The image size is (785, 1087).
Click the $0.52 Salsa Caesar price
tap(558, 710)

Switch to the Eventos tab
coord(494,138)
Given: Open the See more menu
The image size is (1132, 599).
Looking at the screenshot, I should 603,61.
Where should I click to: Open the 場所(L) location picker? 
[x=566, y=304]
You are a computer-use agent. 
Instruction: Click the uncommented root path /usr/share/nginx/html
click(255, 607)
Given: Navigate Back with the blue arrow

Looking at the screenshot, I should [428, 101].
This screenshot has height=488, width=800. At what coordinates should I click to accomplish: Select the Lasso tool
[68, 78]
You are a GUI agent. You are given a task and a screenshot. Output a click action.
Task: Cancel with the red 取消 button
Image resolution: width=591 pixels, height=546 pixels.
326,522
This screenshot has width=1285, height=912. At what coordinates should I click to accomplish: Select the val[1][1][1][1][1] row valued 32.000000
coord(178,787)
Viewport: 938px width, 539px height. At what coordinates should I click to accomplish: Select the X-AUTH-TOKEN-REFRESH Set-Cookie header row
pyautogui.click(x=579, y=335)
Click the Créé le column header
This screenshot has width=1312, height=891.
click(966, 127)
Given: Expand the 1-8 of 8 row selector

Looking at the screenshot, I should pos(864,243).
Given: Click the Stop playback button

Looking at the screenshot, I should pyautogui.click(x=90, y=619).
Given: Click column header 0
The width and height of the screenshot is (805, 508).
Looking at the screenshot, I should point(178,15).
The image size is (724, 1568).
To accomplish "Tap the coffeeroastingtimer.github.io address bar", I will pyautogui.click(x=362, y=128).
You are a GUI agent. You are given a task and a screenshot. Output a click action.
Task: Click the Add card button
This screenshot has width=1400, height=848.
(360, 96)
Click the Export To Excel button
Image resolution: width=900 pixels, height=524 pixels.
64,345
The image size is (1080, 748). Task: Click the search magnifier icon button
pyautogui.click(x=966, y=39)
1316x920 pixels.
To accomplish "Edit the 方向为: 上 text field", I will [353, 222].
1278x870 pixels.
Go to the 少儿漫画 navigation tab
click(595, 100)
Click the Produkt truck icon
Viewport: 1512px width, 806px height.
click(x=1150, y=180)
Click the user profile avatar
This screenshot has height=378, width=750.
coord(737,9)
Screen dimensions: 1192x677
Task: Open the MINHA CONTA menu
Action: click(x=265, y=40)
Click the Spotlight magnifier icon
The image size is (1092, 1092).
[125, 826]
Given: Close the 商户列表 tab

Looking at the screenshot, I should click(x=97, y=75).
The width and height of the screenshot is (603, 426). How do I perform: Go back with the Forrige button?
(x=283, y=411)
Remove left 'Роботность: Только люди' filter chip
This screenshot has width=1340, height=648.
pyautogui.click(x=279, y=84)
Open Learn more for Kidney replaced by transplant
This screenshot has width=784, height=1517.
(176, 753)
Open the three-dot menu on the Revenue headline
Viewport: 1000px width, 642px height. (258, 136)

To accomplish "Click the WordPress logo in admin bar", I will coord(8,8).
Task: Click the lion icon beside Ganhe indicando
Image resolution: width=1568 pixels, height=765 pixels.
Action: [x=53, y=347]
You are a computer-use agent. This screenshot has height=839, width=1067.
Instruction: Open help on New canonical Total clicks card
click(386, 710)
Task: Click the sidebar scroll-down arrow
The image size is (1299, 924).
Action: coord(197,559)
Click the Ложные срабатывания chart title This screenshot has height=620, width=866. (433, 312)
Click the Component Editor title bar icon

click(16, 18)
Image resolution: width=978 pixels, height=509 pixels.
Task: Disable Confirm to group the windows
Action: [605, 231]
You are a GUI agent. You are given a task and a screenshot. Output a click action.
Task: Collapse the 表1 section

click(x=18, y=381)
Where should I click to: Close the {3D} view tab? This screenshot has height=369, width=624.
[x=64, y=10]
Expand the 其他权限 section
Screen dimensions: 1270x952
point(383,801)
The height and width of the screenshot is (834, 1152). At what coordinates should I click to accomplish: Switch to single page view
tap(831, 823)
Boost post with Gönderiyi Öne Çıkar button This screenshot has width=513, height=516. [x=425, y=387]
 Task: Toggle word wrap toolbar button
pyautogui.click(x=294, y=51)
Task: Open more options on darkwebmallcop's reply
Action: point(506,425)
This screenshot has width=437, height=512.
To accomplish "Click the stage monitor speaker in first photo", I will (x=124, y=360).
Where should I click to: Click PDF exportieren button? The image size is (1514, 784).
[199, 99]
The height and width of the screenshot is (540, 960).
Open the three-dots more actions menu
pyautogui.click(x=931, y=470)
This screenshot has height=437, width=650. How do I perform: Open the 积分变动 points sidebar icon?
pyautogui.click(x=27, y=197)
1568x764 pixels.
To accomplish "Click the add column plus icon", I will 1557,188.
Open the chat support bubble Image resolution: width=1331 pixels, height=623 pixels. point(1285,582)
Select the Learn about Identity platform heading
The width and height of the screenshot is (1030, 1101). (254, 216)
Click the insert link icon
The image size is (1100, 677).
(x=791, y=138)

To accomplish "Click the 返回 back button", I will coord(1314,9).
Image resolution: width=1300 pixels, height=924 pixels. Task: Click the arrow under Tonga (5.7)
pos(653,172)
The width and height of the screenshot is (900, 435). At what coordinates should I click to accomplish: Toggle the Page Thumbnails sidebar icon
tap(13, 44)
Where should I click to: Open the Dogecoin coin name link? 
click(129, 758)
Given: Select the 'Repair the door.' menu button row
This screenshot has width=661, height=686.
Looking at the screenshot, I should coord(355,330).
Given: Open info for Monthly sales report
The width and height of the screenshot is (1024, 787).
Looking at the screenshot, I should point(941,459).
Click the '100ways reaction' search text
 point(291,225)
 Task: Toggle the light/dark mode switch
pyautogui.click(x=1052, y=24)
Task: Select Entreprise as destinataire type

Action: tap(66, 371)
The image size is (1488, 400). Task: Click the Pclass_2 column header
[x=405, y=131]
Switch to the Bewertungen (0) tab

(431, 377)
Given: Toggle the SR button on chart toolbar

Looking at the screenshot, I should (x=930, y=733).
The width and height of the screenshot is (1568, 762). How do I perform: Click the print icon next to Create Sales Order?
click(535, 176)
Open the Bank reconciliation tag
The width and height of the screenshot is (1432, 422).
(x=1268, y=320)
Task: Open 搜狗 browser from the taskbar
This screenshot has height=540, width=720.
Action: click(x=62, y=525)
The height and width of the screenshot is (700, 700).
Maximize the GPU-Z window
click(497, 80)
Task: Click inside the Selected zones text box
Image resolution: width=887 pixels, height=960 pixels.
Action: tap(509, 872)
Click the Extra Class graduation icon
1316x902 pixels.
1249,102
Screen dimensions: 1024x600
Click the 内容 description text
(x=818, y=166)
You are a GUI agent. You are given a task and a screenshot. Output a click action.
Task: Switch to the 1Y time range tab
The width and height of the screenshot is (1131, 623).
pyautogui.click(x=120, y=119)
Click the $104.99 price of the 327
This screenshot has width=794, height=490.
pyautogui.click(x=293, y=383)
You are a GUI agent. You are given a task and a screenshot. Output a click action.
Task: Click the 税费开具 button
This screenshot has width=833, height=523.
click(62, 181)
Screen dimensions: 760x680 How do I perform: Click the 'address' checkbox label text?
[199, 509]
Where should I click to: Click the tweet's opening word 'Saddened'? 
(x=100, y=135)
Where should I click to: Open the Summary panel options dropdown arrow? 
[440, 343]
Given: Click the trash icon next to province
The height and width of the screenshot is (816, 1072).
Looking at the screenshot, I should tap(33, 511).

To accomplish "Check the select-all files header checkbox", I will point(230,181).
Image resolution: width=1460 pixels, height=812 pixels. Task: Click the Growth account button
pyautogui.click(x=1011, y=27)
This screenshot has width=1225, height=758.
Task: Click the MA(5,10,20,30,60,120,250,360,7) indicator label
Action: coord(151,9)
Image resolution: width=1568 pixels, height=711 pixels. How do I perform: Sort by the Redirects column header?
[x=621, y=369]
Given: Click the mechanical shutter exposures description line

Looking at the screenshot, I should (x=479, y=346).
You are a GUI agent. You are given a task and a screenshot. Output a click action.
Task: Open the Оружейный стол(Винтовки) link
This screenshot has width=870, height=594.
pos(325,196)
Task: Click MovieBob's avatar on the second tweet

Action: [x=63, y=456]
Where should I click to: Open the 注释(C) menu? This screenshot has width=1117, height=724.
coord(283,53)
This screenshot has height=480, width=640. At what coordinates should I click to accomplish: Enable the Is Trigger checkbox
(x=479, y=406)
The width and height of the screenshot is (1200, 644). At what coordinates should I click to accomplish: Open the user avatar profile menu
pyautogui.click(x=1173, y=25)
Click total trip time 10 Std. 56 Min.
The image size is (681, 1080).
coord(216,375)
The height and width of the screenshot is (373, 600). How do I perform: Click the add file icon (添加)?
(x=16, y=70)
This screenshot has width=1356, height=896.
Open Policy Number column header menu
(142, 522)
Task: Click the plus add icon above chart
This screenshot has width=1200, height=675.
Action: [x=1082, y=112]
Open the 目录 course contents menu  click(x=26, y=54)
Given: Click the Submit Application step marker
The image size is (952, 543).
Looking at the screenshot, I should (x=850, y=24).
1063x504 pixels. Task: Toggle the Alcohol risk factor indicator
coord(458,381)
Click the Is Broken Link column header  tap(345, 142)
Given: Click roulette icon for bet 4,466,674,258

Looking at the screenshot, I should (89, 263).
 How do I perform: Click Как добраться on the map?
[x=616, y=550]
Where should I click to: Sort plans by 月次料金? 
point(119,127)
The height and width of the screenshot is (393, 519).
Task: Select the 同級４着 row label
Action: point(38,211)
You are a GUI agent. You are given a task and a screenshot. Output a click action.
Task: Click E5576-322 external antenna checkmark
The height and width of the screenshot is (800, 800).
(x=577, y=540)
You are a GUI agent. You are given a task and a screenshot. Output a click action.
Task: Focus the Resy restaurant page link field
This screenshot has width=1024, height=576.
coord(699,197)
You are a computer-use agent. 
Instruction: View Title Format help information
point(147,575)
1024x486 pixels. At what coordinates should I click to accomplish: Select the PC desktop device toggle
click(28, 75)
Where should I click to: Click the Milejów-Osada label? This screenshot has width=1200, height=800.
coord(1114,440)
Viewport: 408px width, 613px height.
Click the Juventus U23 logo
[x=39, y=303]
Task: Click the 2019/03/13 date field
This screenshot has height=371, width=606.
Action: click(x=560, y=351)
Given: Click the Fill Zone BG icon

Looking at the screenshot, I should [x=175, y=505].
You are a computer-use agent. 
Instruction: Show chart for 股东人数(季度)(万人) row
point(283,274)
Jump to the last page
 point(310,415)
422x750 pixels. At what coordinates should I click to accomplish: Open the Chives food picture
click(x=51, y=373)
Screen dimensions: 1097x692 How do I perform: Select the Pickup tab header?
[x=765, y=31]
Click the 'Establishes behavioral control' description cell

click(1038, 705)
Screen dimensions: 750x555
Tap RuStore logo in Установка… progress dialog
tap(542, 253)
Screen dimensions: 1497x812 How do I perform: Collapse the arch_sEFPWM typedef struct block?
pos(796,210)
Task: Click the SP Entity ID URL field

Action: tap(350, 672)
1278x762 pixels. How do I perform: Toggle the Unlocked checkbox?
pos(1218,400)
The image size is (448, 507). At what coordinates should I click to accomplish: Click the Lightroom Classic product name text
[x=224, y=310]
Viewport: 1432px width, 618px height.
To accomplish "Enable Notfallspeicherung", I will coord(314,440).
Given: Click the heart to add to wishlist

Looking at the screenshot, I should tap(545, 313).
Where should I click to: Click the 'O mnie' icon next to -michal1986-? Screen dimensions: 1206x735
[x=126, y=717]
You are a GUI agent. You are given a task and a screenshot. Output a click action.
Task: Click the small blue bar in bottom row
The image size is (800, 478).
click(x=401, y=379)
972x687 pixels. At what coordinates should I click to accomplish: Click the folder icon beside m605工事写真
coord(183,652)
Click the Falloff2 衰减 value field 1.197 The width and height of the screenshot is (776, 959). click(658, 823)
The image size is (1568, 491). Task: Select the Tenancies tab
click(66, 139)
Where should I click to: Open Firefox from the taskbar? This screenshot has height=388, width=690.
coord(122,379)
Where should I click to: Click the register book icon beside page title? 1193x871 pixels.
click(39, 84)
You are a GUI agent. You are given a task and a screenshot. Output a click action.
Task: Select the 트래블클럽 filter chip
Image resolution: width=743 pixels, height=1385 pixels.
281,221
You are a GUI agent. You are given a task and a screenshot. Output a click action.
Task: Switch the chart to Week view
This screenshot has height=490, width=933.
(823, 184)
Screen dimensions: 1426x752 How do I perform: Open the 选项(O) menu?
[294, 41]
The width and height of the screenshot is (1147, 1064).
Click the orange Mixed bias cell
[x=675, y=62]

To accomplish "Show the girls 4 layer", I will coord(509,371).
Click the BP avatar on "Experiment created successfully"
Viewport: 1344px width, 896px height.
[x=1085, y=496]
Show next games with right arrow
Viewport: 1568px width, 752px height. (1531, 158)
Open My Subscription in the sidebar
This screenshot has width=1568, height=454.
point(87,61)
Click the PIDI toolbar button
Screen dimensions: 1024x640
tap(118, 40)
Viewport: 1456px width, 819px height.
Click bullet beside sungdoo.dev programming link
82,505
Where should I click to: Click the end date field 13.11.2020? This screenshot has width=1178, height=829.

______________________________

## WHAT THE TASK ASKS:
Transcribe each line of the data above, unaltered, from the one where "Instruction: Click the" appears to the one where "The image size is (724, 1568)." appears, inclusive of both.

## ANSWER BOX:
Instruction: Click the uncommented root path /usr/share/nginx/html
click(255, 607)
Given: Navigate Back with the blue arrow

Looking at the screenshot, I should [428, 101].
This screenshot has height=488, width=800. At what coordinates should I click to accomplish: Select the Lasso tool
[68, 78]
You are a GUI agent. You are given a task and a screenshot. Output a click action.
Task: Cancel with the red 取消 button
Image resolution: width=591 pixels, height=546 pixels.
326,522
This screenshot has width=1285, height=912. At what coordinates should I click to accomplish: Select the val[1][1][1][1][1] row valued 32.000000
coord(178,787)
Viewport: 938px width, 539px height. At what coordinates should I click to accomplish: Select the X-AUTH-TOKEN-REFRESH Set-Cookie header row
pyautogui.click(x=579, y=335)
Click the Créé le column header
This screenshot has width=1312, height=891.
click(966, 127)
Given: Expand the 1-8 of 8 row selector

Looking at the screenshot, I should pos(864,243).
Given: Click the Stop playback button

Looking at the screenshot, I should pyautogui.click(x=90, y=619).
Given: Click column header 0
The width and height of the screenshot is (805, 508).
Looking at the screenshot, I should point(178,15).
The image size is (724, 1568).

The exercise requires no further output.